-- RAW RECORDS start --
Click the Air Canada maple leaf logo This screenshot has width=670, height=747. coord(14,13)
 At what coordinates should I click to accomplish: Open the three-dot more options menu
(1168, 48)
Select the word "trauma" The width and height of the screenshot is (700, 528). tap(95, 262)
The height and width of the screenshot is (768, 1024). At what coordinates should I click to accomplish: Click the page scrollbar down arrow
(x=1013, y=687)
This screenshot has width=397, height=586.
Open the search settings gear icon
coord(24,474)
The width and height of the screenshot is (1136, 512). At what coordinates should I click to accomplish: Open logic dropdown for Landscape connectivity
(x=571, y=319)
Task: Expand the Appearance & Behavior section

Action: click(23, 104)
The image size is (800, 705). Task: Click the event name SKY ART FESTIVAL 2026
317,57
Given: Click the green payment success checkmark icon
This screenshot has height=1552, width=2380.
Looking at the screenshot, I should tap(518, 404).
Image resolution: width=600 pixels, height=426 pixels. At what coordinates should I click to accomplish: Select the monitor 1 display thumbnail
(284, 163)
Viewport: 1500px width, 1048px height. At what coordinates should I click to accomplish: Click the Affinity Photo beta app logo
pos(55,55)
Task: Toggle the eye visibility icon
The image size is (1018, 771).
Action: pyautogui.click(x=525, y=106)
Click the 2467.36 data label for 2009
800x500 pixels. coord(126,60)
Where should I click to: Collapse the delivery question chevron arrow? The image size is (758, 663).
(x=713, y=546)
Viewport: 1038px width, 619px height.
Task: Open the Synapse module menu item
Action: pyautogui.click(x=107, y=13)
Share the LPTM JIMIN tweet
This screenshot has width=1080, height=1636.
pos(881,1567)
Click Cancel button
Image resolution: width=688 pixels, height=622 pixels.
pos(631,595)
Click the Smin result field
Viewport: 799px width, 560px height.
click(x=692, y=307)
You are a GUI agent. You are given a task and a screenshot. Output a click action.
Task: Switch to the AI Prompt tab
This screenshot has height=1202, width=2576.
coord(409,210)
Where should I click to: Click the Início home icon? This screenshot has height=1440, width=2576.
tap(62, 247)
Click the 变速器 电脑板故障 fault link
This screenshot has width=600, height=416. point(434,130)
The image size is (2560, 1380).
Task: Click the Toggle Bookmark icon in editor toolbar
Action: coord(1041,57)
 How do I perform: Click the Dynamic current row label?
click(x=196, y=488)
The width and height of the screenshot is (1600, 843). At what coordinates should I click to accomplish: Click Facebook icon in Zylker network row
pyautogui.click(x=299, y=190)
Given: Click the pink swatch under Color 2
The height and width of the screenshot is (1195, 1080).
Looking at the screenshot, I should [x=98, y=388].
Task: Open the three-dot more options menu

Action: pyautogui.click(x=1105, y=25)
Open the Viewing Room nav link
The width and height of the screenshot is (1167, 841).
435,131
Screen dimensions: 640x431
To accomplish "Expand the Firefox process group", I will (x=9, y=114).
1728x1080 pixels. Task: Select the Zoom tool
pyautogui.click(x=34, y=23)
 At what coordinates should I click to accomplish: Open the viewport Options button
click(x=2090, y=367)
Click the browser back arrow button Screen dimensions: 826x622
-- RAW RECORDS end --
_TASK TO COMPLETE_.
Copy the listing above line for line, without changing a word.

_CORRECT RESULT_.
Click the Air Canada maple leaf logo This screenshot has width=670, height=747. coord(14,13)
 At what coordinates should I click to accomplish: Open the three-dot more options menu
(1168, 48)
Select the word "trauma" The width and height of the screenshot is (700, 528). tap(95, 262)
The height and width of the screenshot is (768, 1024). At what coordinates should I click to accomplish: Click the page scrollbar down arrow
(x=1013, y=687)
This screenshot has width=397, height=586.
Open the search settings gear icon
coord(24,474)
The width and height of the screenshot is (1136, 512). At what coordinates should I click to accomplish: Open logic dropdown for Landscape connectivity
(x=571, y=319)
Task: Expand the Appearance & Behavior section

Action: click(23, 104)
The image size is (800, 705). Task: Click the event name SKY ART FESTIVAL 2026
317,57
Given: Click the green payment success checkmark icon
This screenshot has height=1552, width=2380.
Looking at the screenshot, I should tap(518, 404).
Image resolution: width=600 pixels, height=426 pixels. At what coordinates should I click to accomplish: Select the monitor 1 display thumbnail
(284, 163)
Viewport: 1500px width, 1048px height. At what coordinates should I click to accomplish: Click the Affinity Photo beta app logo
pos(55,55)
Task: Toggle the eye visibility icon
The image size is (1018, 771).
Action: pyautogui.click(x=525, y=106)
Click the 2467.36 data label for 2009
800x500 pixels. coord(126,60)
Where should I click to: Collapse the delivery question chevron arrow? The image size is (758, 663).
(x=713, y=546)
Viewport: 1038px width, 619px height.
Task: Open the Synapse module menu item
Action: pyautogui.click(x=107, y=13)
Share the LPTM JIMIN tweet
This screenshot has width=1080, height=1636.
pos(881,1567)
Click Cancel button
Image resolution: width=688 pixels, height=622 pixels.
pos(631,595)
Click the Smin result field
Viewport: 799px width, 560px height.
click(x=692, y=307)
You are a GUI agent. You are given a task and a screenshot. Output a click action.
Task: Switch to the AI Prompt tab
This screenshot has height=1202, width=2576.
coord(409,210)
Where should I click to: Click the Início home icon? This screenshot has height=1440, width=2576.
tap(62, 247)
Click the 变速器 电脑板故障 fault link
This screenshot has width=600, height=416. point(434,130)
The image size is (2560, 1380).
Task: Click the Toggle Bookmark icon in editor toolbar
Action: coord(1041,57)
 How do I perform: Click the Dynamic current row label?
click(x=196, y=488)
The width and height of the screenshot is (1600, 843). At what coordinates should I click to accomplish: Click Facebook icon in Zylker network row
pyautogui.click(x=299, y=190)
Given: Click the pink swatch under Color 2
The height and width of the screenshot is (1195, 1080).
Looking at the screenshot, I should [x=98, y=388].
Task: Open the three-dot more options menu

Action: pyautogui.click(x=1105, y=25)
Open the Viewing Room nav link
The width and height of the screenshot is (1167, 841).
435,131
Screen dimensions: 640x431
To accomplish "Expand the Firefox process group", I will (x=9, y=114).
1728x1080 pixels. Task: Select the Zoom tool
pyautogui.click(x=34, y=23)
 At what coordinates should I click to accomplish: Open the viewport Options button
click(x=2090, y=367)
Click the browser back arrow button Screen dimensions: 826x622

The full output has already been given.